PROBLEM DETAILS: The entries below contain a line with "Task: Open the Campaign ROI dashboard" and a line with "Click the Собствено". Quote exactly those two lines and all lines between them.

Pixel coordinate grounding data:
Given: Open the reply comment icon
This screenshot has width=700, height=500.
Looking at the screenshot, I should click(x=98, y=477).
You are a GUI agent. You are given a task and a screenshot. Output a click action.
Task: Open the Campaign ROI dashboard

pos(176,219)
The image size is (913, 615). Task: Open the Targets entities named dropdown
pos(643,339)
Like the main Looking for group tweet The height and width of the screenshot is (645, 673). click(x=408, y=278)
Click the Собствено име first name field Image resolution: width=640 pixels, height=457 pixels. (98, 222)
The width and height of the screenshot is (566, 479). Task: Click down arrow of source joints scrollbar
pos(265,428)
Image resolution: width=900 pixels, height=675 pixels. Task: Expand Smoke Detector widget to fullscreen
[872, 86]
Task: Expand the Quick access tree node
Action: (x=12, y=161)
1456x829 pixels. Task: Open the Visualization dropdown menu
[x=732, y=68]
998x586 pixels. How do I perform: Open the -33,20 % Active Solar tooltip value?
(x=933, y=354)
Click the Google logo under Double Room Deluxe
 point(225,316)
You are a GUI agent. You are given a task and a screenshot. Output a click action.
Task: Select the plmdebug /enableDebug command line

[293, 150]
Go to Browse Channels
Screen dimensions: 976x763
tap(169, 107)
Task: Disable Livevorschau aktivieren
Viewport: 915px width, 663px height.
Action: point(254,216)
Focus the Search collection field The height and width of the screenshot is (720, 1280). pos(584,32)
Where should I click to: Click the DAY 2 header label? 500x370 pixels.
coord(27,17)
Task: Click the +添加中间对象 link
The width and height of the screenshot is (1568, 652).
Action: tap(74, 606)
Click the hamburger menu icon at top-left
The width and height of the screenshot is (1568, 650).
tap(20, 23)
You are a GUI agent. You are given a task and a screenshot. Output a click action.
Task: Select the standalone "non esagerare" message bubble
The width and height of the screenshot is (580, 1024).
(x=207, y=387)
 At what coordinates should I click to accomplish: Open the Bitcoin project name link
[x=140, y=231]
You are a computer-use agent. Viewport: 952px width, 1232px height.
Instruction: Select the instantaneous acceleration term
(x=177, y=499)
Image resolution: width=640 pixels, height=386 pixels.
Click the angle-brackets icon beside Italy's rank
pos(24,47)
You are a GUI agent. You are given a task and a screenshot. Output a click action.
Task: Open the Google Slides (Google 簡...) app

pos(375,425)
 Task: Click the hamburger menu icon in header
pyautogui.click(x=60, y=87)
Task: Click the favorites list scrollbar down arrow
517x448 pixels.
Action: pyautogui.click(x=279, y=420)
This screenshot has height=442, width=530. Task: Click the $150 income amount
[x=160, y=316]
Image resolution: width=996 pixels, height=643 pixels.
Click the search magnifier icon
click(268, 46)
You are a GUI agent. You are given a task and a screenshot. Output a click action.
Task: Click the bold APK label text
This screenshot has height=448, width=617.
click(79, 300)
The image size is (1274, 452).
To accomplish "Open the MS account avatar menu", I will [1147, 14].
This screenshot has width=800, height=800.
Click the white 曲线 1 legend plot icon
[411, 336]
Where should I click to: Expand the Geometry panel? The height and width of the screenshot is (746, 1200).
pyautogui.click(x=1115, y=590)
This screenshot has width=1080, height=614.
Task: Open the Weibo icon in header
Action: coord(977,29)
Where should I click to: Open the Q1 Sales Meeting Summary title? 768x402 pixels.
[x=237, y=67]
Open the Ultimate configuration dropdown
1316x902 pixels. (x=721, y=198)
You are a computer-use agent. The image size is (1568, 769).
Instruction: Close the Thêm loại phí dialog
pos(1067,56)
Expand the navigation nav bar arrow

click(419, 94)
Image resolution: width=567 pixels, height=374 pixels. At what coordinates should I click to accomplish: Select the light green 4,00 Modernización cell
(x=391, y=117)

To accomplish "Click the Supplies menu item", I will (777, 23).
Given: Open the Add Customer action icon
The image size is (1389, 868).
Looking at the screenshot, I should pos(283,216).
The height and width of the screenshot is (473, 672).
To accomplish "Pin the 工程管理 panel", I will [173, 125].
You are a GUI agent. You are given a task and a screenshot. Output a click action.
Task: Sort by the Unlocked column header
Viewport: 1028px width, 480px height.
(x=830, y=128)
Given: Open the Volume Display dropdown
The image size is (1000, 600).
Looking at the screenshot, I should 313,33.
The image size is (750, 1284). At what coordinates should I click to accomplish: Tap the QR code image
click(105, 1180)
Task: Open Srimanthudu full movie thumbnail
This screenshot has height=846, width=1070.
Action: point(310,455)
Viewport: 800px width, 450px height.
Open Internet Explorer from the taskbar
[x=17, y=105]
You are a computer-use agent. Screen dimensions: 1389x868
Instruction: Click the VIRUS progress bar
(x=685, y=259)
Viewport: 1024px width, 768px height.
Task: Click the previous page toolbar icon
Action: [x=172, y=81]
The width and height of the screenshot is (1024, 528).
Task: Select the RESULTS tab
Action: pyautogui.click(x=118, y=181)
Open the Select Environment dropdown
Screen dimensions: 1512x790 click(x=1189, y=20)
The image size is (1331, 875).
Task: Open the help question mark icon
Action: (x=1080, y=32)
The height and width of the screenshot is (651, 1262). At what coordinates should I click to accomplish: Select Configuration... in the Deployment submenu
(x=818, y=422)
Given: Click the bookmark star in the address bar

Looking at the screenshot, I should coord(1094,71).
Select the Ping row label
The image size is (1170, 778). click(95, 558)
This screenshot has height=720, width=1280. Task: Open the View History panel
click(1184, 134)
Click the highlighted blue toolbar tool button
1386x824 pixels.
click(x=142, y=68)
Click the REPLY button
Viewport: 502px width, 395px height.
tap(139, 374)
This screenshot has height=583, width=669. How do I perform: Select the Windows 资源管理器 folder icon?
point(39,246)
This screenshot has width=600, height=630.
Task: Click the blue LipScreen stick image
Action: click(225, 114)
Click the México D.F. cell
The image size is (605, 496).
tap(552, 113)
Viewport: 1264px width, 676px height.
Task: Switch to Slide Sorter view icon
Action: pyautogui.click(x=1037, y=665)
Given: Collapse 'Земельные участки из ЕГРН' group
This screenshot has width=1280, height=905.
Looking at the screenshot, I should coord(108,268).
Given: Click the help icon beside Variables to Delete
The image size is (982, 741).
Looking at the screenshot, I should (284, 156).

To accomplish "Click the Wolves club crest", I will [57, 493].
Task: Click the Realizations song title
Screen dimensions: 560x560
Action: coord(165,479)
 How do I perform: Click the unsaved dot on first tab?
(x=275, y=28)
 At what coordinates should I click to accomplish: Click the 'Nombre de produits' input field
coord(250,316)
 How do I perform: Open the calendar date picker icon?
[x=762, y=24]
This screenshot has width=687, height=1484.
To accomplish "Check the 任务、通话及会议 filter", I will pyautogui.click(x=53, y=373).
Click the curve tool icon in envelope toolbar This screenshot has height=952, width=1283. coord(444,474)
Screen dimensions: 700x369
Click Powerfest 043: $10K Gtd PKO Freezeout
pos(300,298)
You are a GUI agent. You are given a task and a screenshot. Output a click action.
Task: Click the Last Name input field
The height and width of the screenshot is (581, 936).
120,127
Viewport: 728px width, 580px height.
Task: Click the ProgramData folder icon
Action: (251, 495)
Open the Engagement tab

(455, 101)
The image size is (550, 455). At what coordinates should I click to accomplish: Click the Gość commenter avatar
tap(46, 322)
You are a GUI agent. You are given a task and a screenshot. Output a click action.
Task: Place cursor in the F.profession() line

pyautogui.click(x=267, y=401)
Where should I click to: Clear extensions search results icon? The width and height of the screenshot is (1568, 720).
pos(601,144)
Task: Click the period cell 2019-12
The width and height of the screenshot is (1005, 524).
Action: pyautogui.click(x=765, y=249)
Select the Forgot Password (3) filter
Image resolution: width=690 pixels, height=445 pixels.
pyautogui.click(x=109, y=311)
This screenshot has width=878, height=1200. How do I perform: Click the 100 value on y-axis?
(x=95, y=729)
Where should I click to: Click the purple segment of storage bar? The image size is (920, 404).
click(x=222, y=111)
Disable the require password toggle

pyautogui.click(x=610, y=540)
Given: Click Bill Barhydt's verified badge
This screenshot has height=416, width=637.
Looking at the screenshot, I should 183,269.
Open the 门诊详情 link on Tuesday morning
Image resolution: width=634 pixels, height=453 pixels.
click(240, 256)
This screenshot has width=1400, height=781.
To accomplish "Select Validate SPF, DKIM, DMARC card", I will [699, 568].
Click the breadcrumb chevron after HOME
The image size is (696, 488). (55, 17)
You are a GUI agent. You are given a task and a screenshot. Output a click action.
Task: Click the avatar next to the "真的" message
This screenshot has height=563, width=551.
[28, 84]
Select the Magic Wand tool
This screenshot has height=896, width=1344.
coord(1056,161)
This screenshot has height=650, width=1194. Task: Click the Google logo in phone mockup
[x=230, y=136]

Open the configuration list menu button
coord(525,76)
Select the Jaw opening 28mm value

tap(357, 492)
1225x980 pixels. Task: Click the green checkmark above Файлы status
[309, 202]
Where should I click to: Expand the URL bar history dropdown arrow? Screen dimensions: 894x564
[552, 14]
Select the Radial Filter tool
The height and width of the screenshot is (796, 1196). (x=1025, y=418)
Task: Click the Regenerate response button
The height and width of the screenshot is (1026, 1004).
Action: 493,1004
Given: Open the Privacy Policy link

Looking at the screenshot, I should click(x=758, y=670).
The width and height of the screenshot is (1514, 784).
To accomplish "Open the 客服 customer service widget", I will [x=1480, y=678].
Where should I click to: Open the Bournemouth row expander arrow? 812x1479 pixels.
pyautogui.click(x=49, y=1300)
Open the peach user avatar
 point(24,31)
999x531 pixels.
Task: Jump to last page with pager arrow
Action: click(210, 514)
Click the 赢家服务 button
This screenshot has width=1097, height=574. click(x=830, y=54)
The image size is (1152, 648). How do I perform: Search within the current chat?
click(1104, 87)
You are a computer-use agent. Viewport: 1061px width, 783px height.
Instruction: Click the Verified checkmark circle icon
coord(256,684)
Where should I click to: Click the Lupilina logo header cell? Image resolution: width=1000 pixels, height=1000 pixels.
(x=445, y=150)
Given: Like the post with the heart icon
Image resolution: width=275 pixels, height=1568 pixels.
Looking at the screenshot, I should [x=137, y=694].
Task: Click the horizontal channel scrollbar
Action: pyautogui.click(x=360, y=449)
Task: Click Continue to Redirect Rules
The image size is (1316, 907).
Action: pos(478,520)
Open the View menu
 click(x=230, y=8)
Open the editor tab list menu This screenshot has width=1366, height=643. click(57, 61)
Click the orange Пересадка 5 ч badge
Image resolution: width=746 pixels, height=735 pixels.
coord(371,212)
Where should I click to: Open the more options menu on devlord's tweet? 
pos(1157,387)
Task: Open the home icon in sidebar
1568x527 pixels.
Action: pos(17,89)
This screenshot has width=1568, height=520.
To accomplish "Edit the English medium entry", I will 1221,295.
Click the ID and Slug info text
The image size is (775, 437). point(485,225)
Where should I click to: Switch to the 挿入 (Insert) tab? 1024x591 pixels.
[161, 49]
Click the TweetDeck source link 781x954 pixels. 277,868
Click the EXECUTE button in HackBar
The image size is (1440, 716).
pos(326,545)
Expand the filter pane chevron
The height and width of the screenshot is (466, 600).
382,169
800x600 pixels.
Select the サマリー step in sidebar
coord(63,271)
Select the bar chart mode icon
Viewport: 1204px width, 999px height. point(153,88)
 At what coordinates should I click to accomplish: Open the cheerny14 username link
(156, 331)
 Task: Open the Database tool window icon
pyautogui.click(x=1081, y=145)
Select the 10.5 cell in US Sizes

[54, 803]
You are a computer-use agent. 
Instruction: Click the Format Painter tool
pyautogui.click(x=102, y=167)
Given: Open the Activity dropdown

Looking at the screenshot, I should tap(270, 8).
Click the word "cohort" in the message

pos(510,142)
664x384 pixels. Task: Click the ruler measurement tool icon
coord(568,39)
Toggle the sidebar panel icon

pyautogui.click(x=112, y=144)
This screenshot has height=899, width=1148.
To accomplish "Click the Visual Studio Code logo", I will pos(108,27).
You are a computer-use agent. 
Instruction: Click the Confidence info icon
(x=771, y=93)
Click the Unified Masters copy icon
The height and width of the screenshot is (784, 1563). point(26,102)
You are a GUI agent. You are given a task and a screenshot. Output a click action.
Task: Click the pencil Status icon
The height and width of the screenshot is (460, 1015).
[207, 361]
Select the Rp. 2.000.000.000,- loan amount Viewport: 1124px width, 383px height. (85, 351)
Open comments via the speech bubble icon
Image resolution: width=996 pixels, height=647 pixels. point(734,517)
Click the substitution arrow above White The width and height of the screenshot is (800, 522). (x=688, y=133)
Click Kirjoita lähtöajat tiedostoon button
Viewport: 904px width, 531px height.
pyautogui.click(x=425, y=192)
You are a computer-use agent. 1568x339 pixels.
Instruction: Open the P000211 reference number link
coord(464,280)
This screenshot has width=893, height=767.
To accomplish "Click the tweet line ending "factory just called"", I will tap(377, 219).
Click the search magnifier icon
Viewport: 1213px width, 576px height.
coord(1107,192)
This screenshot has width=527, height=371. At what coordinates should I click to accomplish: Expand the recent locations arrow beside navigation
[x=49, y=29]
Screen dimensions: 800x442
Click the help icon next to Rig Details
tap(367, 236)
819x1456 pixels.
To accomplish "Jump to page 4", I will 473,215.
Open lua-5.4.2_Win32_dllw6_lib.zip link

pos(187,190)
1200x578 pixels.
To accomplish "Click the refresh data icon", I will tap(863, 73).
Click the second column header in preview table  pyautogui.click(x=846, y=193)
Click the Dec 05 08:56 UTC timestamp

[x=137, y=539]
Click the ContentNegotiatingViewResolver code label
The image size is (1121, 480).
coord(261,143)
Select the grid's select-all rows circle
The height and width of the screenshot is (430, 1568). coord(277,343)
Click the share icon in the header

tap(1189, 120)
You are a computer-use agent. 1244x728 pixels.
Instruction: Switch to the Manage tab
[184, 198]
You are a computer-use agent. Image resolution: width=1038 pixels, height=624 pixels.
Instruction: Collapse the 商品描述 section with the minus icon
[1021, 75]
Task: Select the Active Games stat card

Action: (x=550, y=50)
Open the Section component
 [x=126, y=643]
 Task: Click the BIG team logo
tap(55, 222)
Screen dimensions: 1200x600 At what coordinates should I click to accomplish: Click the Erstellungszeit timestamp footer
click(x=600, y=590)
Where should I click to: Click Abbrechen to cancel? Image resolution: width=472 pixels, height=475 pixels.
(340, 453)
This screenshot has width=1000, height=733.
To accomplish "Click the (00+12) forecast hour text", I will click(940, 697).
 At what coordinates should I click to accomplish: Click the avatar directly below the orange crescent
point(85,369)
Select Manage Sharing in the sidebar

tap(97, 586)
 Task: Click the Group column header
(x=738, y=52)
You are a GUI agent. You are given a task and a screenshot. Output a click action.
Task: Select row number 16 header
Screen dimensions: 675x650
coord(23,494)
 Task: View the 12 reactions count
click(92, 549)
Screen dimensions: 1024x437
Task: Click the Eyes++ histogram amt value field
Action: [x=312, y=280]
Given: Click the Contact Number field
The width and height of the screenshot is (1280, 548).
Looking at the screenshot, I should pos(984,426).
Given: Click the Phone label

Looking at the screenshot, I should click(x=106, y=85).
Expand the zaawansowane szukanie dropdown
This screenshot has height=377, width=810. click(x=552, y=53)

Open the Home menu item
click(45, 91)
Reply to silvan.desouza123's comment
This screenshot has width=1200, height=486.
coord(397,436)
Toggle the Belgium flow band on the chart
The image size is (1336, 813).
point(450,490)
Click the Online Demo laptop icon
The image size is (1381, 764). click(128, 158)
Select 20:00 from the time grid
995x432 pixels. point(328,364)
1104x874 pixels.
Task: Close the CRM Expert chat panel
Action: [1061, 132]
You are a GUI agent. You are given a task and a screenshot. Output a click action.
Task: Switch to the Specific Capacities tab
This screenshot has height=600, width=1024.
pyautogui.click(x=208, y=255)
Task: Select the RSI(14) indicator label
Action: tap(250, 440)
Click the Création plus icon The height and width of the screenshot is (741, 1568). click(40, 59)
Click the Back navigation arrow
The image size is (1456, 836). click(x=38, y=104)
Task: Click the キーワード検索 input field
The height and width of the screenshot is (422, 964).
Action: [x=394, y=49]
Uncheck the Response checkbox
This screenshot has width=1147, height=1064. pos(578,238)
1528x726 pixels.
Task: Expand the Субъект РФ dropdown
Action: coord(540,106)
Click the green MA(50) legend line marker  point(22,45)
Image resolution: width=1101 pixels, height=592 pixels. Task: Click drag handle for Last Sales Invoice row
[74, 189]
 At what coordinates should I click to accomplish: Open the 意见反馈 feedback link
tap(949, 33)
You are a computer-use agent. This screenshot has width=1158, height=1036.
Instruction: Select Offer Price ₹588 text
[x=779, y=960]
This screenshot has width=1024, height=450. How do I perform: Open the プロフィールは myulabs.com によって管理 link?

RESULT OF THIS EXERCISE:
Task: Open the Campaign ROI dashboard

pos(176,219)
The image size is (913, 615). Task: Open the Targets entities named dropdown
pos(643,339)
Like the main Looking for group tweet The height and width of the screenshot is (645, 673). click(x=408, y=278)
Click the Собствено име first name field Image resolution: width=640 pixels, height=457 pixels. (98, 222)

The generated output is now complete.